Dance in the Full Moon

O, the Frailty of Memory

Sunday, November 30, 2014

My Acolyte Journey: 2014.32

Octahate.
Ryn Weaver. This song (finally) has a clear message and central, carrying idea. The first line clearly communicate powerlessness in the face of overwhelming, titanic forces coupled with the explanation: She's not thinking clearly because of the way her ex left her.
Lost in the cracks of the landslide . . . Deep in the haze of your love high/ I used to soar on the livewire/ I'm coming down from your supply
 This theme develops through the song. Whoever her lover was has gone, taking a lot of her emotional security and self-worth. She's not blaming this unspoken other, because despite the confusing nature of the end of their relationship, she "should have known." I find it hard not to feel for her. She's had an emotionally devastating experience, and she's equating it to the destruction of earth. I get that. I've been melodramatic in a breakup before (this is not news) and I've written really over-wrought dripping prose while feeling sorry for myself.

But.
I (me, Robby) am not totally on-board for this. There's no good reason to share this song with the world, Weaver. Yes: I appreciate that you're feeling sad. But good breakup songs have something to say. This one's just "I'm sad, I'm sad, I'm so so sad." I get that she's being an adult about it (no blame), and I do love that.
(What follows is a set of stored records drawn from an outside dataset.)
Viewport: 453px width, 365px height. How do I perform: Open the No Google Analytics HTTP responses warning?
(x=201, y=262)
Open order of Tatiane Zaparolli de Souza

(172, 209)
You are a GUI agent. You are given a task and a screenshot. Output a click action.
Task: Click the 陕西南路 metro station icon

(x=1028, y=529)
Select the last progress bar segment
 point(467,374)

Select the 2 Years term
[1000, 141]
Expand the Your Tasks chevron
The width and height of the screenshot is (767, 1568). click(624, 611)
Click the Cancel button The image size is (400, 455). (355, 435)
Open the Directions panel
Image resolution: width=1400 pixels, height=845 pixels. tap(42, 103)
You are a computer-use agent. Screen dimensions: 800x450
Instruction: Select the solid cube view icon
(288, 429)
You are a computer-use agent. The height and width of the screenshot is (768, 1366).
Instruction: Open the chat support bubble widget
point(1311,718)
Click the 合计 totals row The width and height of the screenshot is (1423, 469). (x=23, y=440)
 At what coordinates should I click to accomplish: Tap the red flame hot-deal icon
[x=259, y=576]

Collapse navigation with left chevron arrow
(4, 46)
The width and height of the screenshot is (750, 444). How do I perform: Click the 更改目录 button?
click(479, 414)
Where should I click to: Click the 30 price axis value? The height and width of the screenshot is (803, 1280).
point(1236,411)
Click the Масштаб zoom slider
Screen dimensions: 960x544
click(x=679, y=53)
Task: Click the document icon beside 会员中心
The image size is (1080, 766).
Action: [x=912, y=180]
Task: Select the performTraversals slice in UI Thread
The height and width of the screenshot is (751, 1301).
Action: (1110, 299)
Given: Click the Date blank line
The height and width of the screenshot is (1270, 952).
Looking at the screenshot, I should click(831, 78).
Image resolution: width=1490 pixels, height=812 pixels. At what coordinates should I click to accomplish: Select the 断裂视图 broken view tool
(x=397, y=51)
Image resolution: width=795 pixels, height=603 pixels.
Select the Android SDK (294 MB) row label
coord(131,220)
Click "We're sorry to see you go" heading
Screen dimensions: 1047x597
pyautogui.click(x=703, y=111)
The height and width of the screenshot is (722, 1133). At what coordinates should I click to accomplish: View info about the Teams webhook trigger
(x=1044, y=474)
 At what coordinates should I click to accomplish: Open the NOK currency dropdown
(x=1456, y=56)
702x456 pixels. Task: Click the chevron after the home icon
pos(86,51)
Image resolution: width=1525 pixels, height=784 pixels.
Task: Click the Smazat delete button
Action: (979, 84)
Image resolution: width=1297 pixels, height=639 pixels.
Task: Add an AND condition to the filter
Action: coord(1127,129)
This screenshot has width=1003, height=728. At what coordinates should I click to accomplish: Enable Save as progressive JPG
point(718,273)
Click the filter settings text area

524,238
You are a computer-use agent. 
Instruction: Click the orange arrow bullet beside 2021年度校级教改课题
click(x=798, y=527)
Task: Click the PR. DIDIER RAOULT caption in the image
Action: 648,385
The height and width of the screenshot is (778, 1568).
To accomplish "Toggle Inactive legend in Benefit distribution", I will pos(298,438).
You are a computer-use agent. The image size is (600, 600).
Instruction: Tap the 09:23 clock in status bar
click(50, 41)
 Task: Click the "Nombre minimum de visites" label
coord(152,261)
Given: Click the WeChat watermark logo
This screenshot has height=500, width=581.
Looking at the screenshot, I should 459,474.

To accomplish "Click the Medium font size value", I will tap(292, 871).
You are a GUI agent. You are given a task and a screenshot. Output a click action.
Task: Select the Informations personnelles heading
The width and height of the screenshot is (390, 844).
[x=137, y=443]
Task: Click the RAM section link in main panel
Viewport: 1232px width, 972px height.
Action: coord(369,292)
I appreciate that sometimes you've just got to feel sad without meaning. But I ache for more depth since I'm not sharing the emotion right now.

So now for the music video. It has some kind of classy clown thing going on, and it's wildly distracting from the music itself. I mean, this is a legitimately good-sounding song: I like the sound (it's fresh and beautiful, along the same emotional lines as what Katy Perry tries to do) and it's I think as good as This is Gospel. But the video!
Let's talk. When you have a harlequin aesthetic combined with a classy chic thing combined with the uncanny (white bodysuit?) combined with a younger version of the singer, what you pull out of the pot is only confusion. This is not helped by the editing, which gives me five frames to see what is legitimately the best part of the whole video: a moment in which Weaver and young Weaver alternate with paint tears being streaked down their faces. Find it here. Refresh a few times; it's worth seeing. But everything else is a mess of jump cuts and throw-away moments. "Look, we smashed things! But we never give you a wide shot for emotional pay-off. And seriously: Invincible has an incredible payoff. There's this long, slow pan up towards what you KNOW is going to explode, and then . . . catharsis.

Essentially, I would listen to Octahate readily, but I wouldn't buy it. Yet.
(P.S. two things: what's her mascara doing? And really I just googled "classy clown" to try to find Harlequin. It didn't work.)